Qui parle ainsi ? c’est M. Paul Bourget lui-même, dans une Préface, datée de septembre 1899, et qui ouvre l’édition définitive de ses Œuvres complètes. Et l’année suivante, dans une seconde Préface, il reprenait sous une autre forme, plus précise et plus ferme encore, la même pensée.

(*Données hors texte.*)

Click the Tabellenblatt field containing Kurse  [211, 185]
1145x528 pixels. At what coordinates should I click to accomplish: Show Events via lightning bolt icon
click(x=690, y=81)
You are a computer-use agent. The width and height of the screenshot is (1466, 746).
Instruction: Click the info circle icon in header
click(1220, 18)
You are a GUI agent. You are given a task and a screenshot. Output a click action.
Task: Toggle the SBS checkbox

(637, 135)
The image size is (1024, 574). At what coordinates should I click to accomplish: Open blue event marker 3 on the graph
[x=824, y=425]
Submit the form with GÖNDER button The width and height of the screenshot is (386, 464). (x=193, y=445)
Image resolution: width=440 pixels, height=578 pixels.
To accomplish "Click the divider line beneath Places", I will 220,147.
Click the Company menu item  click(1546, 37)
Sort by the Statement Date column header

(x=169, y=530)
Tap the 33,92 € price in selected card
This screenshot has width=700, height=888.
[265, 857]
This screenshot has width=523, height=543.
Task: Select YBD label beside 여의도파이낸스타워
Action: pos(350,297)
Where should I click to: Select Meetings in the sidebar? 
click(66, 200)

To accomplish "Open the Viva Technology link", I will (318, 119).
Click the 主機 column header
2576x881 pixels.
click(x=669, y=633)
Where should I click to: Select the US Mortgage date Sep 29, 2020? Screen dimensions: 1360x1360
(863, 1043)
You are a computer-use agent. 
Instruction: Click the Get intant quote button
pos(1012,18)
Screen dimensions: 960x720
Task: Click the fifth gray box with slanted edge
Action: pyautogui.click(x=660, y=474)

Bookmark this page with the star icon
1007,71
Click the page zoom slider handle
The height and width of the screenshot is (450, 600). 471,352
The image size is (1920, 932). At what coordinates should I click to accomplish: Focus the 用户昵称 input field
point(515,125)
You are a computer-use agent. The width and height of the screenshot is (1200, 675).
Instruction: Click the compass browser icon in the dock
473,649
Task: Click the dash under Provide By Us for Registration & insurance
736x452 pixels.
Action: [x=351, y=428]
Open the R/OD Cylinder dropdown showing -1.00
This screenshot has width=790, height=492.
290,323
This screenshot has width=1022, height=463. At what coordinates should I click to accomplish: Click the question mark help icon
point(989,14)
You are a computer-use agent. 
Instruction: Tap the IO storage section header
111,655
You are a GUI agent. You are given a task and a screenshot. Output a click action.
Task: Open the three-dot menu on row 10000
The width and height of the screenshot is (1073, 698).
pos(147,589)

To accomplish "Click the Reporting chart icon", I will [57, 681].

Rattachant à Taine la méthode et la doctrine de son œuvre romanesque, et revendiquant sa part de collaboration à cette « grande enquête sur l’homme » que Taine avait assignée comme objet à l’art littéraire moderne, il déclarait n’avoir composé, à la manière scientifique, « qu’une suite de monographies, des notes plus ou moins bien liées sur quelques états de l’âme contemporaine. » Et après avoir étudié et analysé un certain nombre de cas, il revendiquait le droit de généraliser, de proposer et d’affirmer, sinon des lois, tout au moins des hypothèses, et, après avoir fait œuvre de psychologue, de faire œuvre de moraliste.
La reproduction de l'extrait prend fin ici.